According to the passage on social media for crisis communication, what should happen to automated or scheduled content during a disaster?

*PASSAGE*:
◇ ◇ ◇ ◇ ◇ ◇ ◇

Below are some best practices for using social media as part of an effective crisis and emergency risk communication plan.

Before a Disaster

Build social media into your organization’s disaster communication plan

  • Assign specific roles and responsibilities
  • Ensure that all staff who will use social media are familiar with your plan
  • Build social media into exercises and training

Build your social media audience before a disaster

  • Establishing a credible presence in advance will help spread your message during a disaster
  • Maintain a continued presence on these channels so that you retain existing followers and continue to encourage new users
  • Identify existing social media platforms used by partner agencies and Follow/Like them in order to help broaden your reach

Enroll in Twitter Alerts

  • Enrolling in Twitter Alerts will allow people to “subscribe” to your organizations so that any message you tag as “critical” will be delivered to them as a push notification or text message, putting your must-know information directly in front of them

During a Disaster

Cease normal operations for social media

  • Cancel any automated or scheduled content that is not relevant to the current situation as it may be viewed as insensitive
  • Even if a disaster happens outside your area, acknowledging it will build credibility with your audience and helps make you a trusted source of information during a disaster


  • Monitor and coordinate the use of #Hashtags with partner agencies. Using the same #Hashtag will make it easier for your audience to get the information they need
  • Encourage your audience to use the hashtag when asking questions or conveying needs. This will make it easier for your agency to see important information from them.

◇ ◇ ◇ ◇ ◇ ◇ ◇

*DATA LINES*:

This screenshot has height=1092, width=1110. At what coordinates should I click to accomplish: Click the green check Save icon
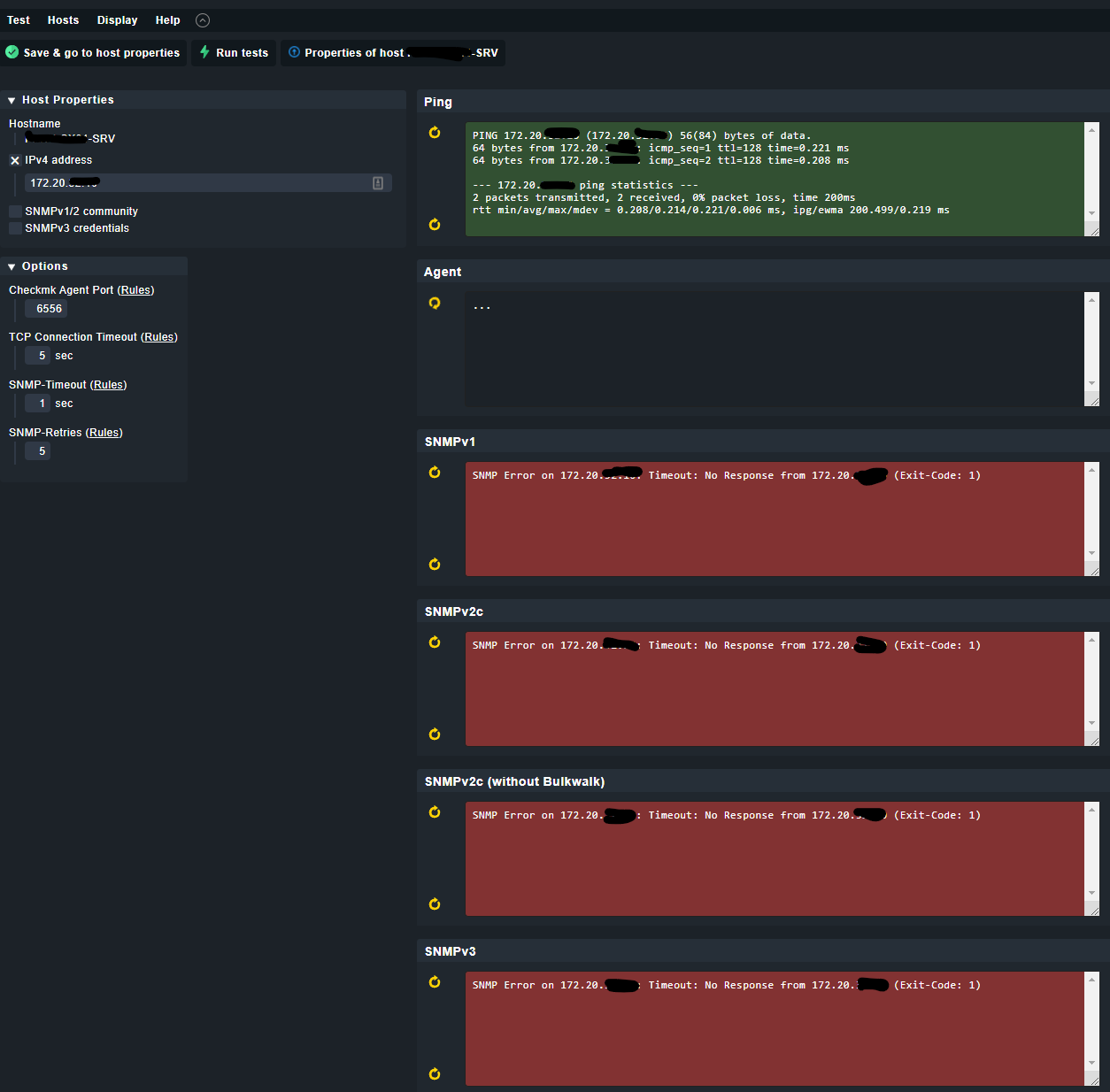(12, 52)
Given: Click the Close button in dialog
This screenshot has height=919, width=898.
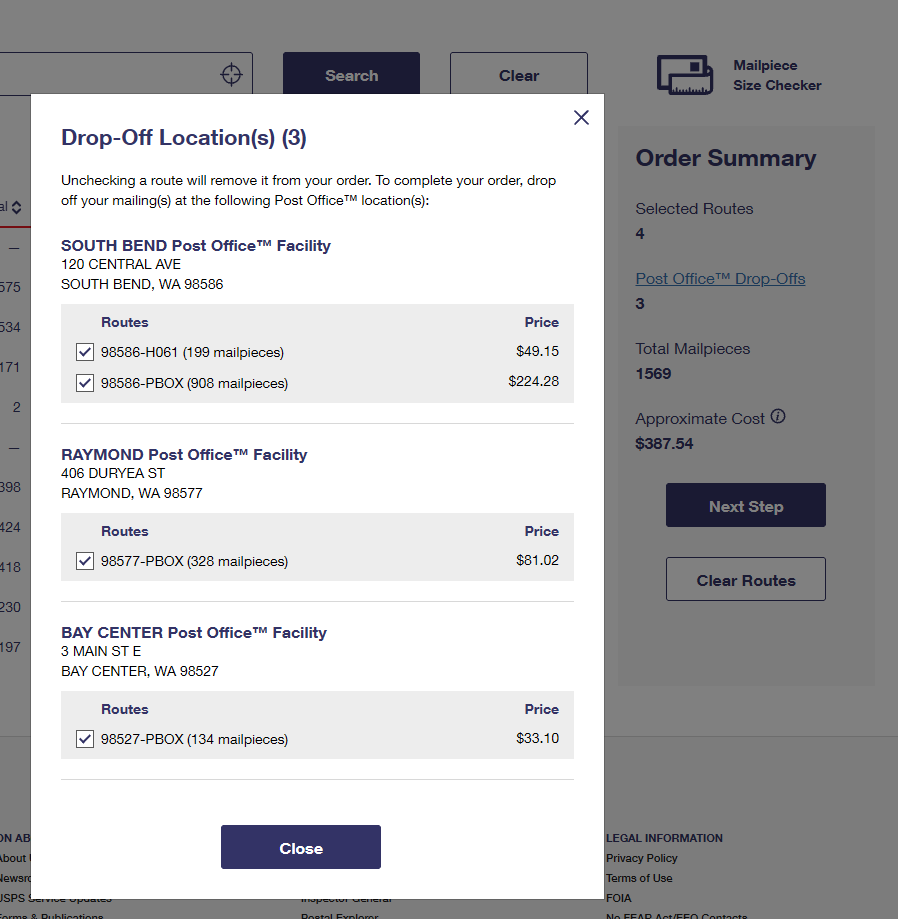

◇ ◇ ◇ ◇ ◇ ◇ ◇

*SOLUTION FOR THIS TASK*:
Any automated or scheduled content not relevant to the current situation should be canceled, since it may be viewed as insensitive.